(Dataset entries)
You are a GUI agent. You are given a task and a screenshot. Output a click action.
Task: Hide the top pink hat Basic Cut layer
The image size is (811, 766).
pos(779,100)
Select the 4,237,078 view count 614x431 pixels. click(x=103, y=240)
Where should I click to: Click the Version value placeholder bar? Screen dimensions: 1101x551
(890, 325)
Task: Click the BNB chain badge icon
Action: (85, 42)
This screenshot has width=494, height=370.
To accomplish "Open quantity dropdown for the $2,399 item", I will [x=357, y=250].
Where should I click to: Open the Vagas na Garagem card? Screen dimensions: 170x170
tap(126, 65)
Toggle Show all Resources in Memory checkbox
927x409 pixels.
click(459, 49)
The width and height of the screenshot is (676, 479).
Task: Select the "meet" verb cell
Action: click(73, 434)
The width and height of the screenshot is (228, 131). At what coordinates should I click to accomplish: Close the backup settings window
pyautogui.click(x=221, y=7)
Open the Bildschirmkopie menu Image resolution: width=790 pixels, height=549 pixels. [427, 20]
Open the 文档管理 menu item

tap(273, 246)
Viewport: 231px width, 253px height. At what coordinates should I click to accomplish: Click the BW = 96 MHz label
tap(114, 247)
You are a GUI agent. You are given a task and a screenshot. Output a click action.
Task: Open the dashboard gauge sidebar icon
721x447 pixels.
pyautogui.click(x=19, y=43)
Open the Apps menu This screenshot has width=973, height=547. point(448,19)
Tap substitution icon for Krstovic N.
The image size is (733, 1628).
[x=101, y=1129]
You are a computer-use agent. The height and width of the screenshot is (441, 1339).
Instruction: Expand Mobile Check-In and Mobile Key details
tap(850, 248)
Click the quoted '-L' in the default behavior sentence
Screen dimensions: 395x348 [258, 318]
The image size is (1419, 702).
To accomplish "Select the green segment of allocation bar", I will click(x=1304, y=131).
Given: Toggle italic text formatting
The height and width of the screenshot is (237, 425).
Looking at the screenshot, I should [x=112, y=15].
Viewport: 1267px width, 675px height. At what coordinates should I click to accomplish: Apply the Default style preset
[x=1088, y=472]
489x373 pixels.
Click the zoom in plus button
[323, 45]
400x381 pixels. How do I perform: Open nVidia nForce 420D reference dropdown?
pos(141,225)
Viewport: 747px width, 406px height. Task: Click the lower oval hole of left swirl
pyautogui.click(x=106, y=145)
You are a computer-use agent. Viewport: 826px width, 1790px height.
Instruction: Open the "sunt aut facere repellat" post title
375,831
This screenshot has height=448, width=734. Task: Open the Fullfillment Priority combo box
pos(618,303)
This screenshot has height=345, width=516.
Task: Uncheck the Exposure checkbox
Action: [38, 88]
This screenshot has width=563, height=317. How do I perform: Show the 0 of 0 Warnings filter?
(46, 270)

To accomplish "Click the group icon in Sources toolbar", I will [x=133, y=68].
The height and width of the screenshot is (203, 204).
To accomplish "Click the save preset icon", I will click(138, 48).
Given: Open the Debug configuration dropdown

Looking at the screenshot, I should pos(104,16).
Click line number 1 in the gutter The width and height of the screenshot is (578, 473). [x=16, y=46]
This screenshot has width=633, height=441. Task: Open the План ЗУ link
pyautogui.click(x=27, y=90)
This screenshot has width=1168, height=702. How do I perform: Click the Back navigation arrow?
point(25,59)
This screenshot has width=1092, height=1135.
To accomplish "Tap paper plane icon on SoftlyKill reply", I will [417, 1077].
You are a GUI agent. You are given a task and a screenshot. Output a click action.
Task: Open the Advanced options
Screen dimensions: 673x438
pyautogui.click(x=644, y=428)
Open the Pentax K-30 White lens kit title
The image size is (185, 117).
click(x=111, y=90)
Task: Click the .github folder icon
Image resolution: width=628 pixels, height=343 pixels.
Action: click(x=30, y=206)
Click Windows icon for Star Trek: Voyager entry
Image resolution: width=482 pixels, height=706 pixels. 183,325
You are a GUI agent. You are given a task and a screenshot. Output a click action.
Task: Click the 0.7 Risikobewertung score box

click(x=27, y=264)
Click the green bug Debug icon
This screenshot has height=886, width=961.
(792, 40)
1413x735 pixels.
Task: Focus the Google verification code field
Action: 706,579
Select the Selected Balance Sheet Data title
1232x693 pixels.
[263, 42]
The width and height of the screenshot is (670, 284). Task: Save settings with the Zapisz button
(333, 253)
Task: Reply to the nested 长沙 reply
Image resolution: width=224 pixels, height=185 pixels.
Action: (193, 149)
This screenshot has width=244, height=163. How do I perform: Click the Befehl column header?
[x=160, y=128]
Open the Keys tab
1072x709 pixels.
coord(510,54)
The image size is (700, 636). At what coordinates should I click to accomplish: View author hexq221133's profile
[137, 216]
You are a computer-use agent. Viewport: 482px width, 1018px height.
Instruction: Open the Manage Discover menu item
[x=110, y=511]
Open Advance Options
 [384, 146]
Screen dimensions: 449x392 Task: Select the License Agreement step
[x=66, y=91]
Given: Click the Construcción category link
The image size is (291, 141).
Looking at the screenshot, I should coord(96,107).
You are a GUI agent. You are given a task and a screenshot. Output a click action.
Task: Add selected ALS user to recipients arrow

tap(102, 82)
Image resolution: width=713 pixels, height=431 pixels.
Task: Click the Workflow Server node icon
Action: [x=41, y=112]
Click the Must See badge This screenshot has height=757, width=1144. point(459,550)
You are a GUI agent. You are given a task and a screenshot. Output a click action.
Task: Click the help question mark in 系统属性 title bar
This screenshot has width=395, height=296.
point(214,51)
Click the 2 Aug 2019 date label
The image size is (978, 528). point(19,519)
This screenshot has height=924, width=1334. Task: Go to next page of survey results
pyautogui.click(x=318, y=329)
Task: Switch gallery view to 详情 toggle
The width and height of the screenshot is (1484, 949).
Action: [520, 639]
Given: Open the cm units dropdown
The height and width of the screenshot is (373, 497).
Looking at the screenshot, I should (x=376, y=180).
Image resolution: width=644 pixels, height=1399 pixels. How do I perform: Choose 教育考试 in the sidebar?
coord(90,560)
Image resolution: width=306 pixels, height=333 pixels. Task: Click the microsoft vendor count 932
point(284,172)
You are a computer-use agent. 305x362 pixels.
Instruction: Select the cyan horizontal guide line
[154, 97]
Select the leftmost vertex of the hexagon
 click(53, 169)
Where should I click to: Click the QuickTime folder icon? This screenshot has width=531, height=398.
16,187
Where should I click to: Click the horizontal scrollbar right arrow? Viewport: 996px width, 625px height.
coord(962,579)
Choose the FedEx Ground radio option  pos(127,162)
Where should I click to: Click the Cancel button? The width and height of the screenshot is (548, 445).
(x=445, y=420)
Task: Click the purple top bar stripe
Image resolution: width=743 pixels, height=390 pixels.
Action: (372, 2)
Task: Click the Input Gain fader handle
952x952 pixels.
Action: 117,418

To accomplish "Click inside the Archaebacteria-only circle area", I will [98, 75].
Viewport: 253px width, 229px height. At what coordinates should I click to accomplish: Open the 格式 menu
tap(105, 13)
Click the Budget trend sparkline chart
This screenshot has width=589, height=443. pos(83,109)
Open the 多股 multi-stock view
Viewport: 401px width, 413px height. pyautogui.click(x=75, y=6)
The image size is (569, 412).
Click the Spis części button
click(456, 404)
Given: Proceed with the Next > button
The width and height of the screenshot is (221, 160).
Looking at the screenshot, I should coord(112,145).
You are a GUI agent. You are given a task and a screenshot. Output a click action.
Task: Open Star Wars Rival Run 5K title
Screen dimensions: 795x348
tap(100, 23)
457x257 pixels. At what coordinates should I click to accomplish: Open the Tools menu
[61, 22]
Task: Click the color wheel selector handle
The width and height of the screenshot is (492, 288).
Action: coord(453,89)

→ THE PROBLEM
Gather all lines with the string "computer" from the data.

→ ANSWER SPACE
You are a computer-use agent. The height and width of the screenshot is (441, 1339).
You are a computer-use agent. Viewport: 826px width, 1790px height.
You are a computer-use agent. Viewport: 482px width, 1018px height.
You are a computer-use agent. 305x362 pixels.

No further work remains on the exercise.